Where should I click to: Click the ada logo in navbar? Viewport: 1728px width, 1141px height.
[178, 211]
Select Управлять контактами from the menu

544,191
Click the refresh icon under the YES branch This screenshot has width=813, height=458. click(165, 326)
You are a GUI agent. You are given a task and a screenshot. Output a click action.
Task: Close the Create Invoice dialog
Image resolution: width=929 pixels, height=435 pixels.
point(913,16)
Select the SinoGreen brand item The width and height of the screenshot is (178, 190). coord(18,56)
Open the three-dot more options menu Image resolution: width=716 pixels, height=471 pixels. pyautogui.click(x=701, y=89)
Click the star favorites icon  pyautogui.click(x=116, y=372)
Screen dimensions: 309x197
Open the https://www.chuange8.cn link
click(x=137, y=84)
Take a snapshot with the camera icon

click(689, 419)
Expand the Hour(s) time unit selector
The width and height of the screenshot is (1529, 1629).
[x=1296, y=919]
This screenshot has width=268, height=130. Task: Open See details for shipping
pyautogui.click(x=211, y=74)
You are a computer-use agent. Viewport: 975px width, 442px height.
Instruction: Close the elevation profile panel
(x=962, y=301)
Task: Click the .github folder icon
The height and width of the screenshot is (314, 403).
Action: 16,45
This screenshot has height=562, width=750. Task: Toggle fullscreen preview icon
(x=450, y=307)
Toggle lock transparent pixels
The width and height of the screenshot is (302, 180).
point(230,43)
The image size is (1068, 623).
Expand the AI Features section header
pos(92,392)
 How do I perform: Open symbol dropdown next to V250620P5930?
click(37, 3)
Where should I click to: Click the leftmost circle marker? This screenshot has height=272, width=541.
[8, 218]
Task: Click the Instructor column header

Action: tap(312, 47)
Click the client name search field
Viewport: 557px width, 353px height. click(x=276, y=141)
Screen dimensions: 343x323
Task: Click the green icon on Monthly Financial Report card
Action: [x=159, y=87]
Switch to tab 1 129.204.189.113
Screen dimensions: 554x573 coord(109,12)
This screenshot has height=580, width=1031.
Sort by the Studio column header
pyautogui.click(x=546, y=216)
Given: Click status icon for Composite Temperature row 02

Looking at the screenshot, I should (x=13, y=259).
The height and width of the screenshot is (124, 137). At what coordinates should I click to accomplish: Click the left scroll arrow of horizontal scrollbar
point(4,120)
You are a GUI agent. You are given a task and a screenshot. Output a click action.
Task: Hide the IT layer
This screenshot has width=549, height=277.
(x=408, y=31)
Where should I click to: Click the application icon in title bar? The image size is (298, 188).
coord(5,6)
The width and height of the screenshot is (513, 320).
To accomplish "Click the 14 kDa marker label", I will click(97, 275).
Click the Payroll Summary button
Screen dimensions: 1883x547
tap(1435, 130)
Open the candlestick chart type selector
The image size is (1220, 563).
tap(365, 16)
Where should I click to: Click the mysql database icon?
-=-=-=-=-
[Work instructions] Only lines that contain the string "selector" count; pick each one out of the records and copy it.

[Exercise answer]
Expand the Hour(s) time unit selector
Open the candlestick chart type selector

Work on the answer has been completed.